We have shown a very good reproducibility and an excellent agreement with an office pneumotachograph and both pulmonary function electronic monitoring devices. Additionally, we confirmed the low accuracy and the nonlinear response of the Mini-Wright PFM. The best agreement with the pneumotachograph was observed for PiKo-1 FEV1, and the worst was observed for Mini-Wright PEF.
The inadequate performance of the Mini-Wright PFM is consistent with the observations of other studies. In fact, a model with a different scale has been introduced in the market to reduce errors. The lack of linear response is not necessarily characteristic mechanical PFMs.
To our best knowledge, no studies have been published regarding the clinical performance of the PiKo-1 or Spirotel devices. Other home spirometers and electronic monitoring devices have been studied, indicating their performance is fairly adequate for different clinical situations.
Limitations and Strengths
Our participants had a relatively high pulmonary function, which is probably related to the clinical stability inclusion criterion. This criterion was set in order to ensure the security of the protocol and to avoid maneuver-induced bronchospasm. These objectives have been achieved as indicated by the observation of measurement values (data not shown) and the minimal change in the dyspnea scale after the maneuvers.
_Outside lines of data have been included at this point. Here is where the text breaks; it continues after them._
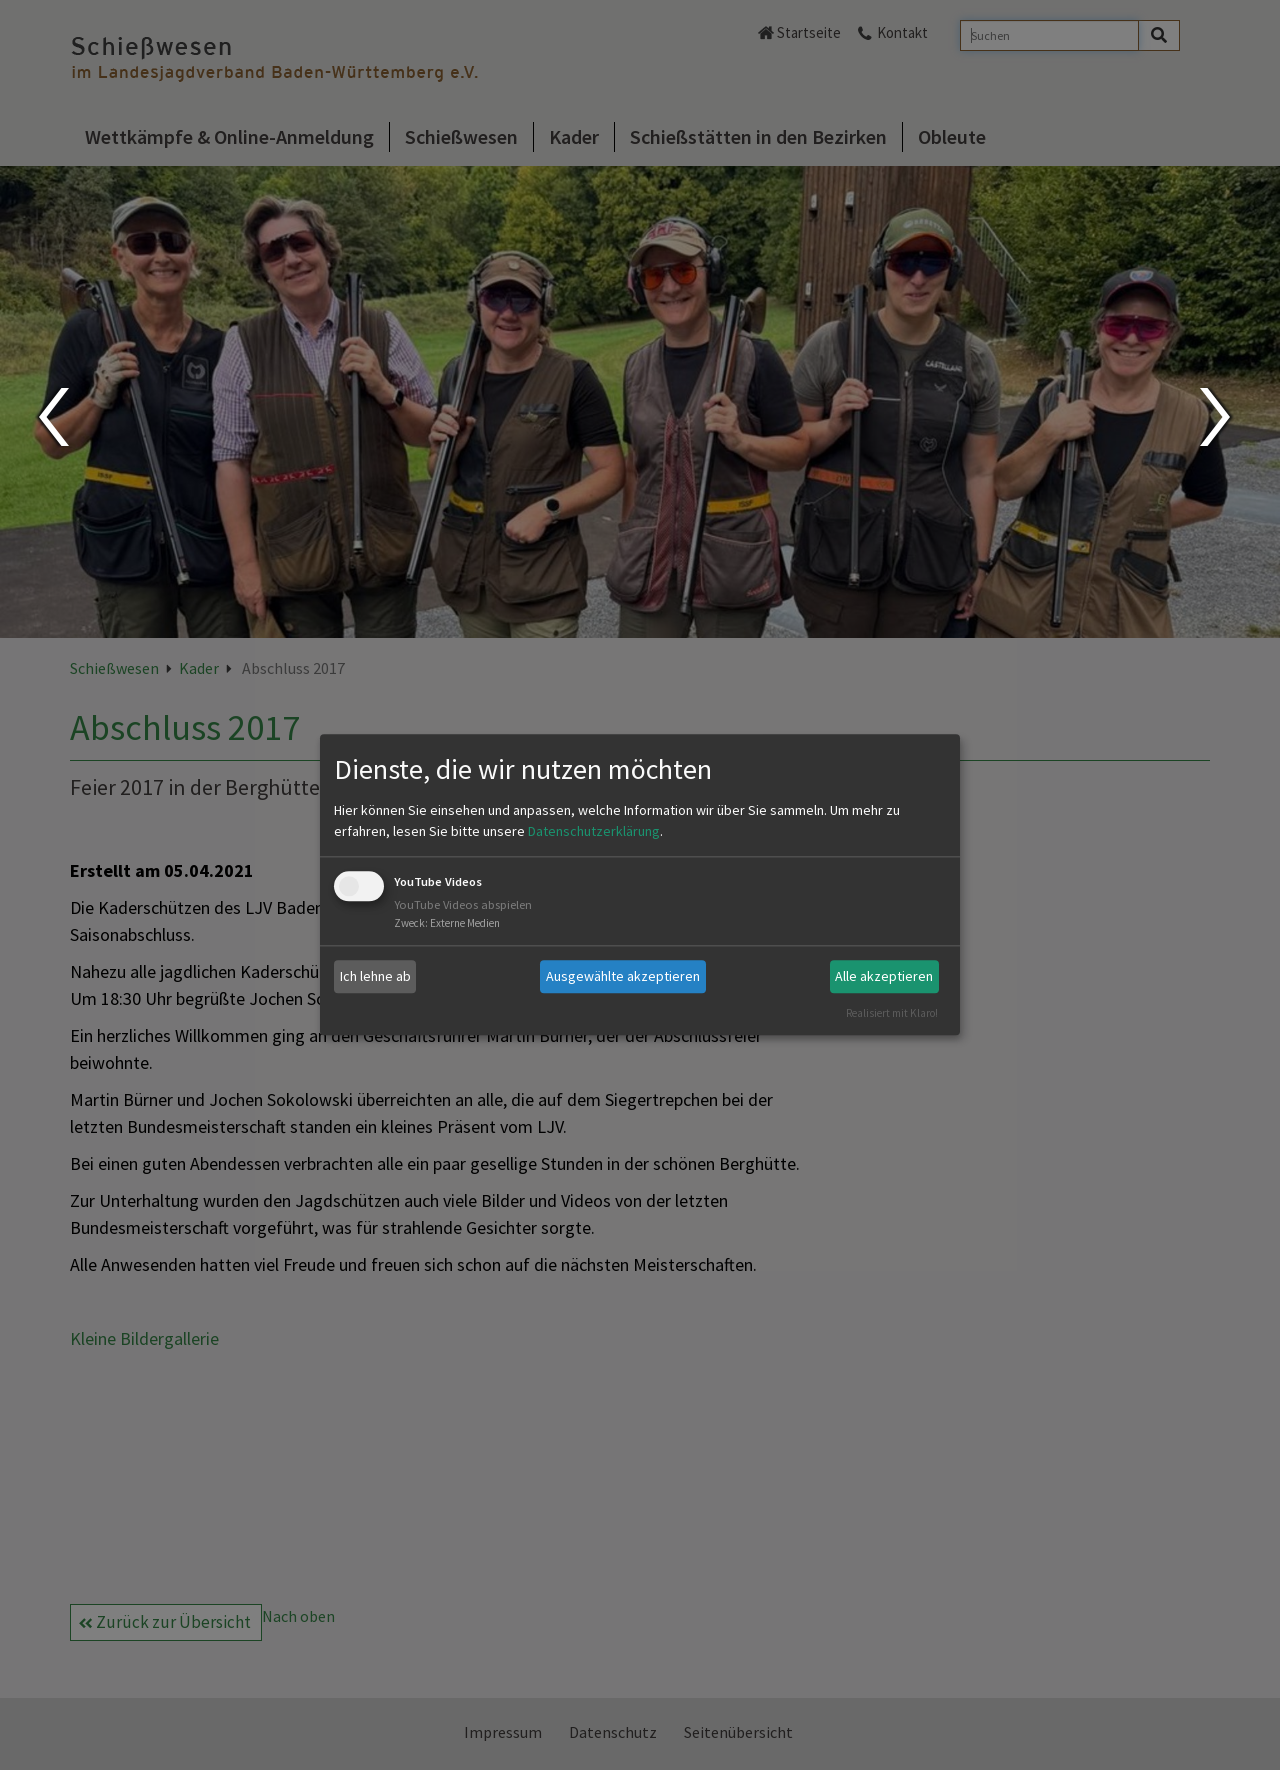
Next (1217, 417)
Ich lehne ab (375, 976)
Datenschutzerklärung (594, 831)
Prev (52, 417)
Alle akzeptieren (884, 976)
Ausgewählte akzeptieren (623, 976)
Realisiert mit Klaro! (892, 1013)
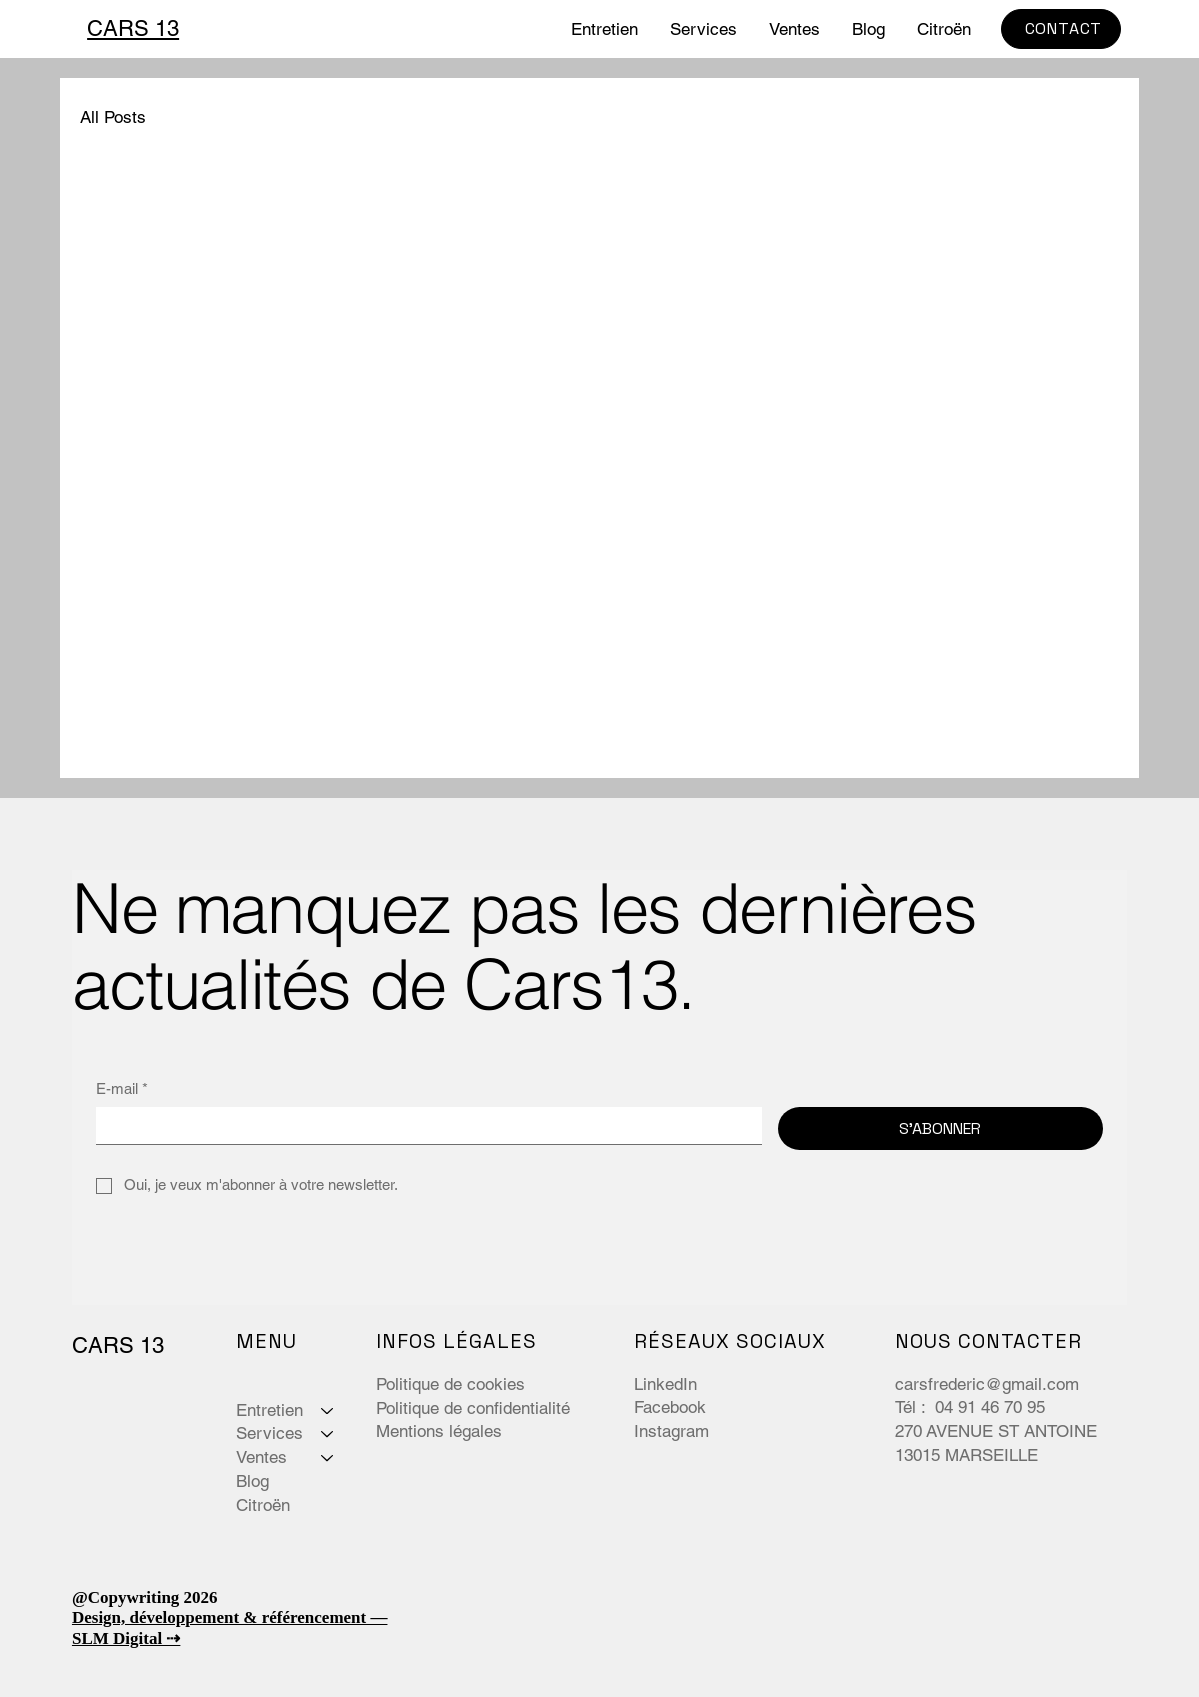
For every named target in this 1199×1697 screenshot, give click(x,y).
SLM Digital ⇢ (126, 1638)
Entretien (269, 1410)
Nevertheless, the population studied is quite typical of the asthma patients seen in most medical settings, as the majority of asthma severity is mild, and also patients with more severe asthma have normal or near-normal pulmonary function after adequate treatment. In fact, clinical evaluation of medical devices and diagnostic tests should be performed with subjects with similar characteristics to those who are expected to benefit from their use. Some authors> also recommend that the assessment include a second group of subjects without the disease under study; we did this by including 15 subjects with no respiratory disease which may be successfully treated by remedies of http://www.drleonedds.com My Canadian Pharmacy.
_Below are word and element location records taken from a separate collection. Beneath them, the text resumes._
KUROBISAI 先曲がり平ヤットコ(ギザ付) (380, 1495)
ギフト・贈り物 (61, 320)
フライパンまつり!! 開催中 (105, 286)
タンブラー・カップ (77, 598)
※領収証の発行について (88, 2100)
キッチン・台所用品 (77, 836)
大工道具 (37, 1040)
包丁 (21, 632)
In our study, only 42% of subjects had previously performed spirometry; this can be regarded as strength of this study because if we had used experienced, too-well-trained subjects, this would have biased positively the results. We chose to use a pneumotachograph as reference. This is an accepted way of testing PFMs. In fact, in clinical settings the use of monitoring devices along with office spirometers is much more frequent than with sophisticated laboratory equipment.
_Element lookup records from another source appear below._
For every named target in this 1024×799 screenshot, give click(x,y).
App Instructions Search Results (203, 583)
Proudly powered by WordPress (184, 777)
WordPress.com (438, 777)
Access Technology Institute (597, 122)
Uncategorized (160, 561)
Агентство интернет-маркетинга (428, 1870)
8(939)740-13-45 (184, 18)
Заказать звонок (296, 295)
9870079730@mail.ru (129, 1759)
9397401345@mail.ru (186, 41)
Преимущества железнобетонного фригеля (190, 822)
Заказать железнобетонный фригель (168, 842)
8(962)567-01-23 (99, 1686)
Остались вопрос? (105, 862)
We have not fully evaluated the measurement capabilities of the Spirotel device; parameters such as FVC or forced expiratory flow, midexpiratory phase were not focused on in this study. Also, we did not intend to study the recording and transmitting functions of the devices. Finally, this study did not assess the reproducibility over a period of time. Long-term reproducibility may be more important in monitoring than accuracy if the devices are to be used to assess variations of the disease over time.
Implications for Clinical Practice
The availability of a simple, low-cost device with a very good agreement with a pneumotachograph may have a profound impact in low-income countries where pulmonary function laboratories cannot be easily implemented. In spite of the good agreement between monitoring devices and the pneumotachograph, the devices are not interchangeable as can be inferred by the outliers, albeit in small number, observed in Figure 3. When treating a patient, a measurement with one device should not be compared directly with a measurement done with another device, a well-known warning for other pulmonary function devices ordered via My Canadian Pharmacy.
It is expected that the storage of data by electronic monitoring devices diminishes transcription errors and allows a better assessment of compliance. Also, the possibility of measuring other parameters such as FEV1 along with PEF may be advantageous in long-term management of respiratory disease. Of the monitoring devices tested, only the Spirotel device can measure FVC and FEV1/FVC, which are also relevant in many clinical situations. Other particular features of Spirotel device, such as the built-in modem and optional oximeter, can also prove interesting for specific settings.
The cost of the PiKo-1 device is much less than most other pulmonary function electronic monitoring devices and is similar to a mechanical PFM. In light of the results of this and other studies, the acquisition of mechanical PFM may not be the best option.
Future work is needed in order to determine the clinical performance of the PiKo-1 and Spirotel devices in children, in COPD patients, and in unstable asthma patients with lower pulmonary function. Furthermore, it is necessary to study their long-term reproducibility, assess practical utilization issues (such as battery life and download of data), other parameters measured (in the case of the Spirotel device), and the acceptability by the patients of electronic monitoring. Finally, the impact of electronic monitoring devices in improvement of asthma and COPD clinical and economic outcomes also needs to be established.
The low-cost and easy-to-use electronic monitoring devices tested showed a very good reproducibility and were in agreement with the pneumotachograph. Therefore, they seem adequate both for screening and monitoring. However, prospective studies are needed to assess long-term reproducibility, usability, and especially the effects on the improvement of respiratory care.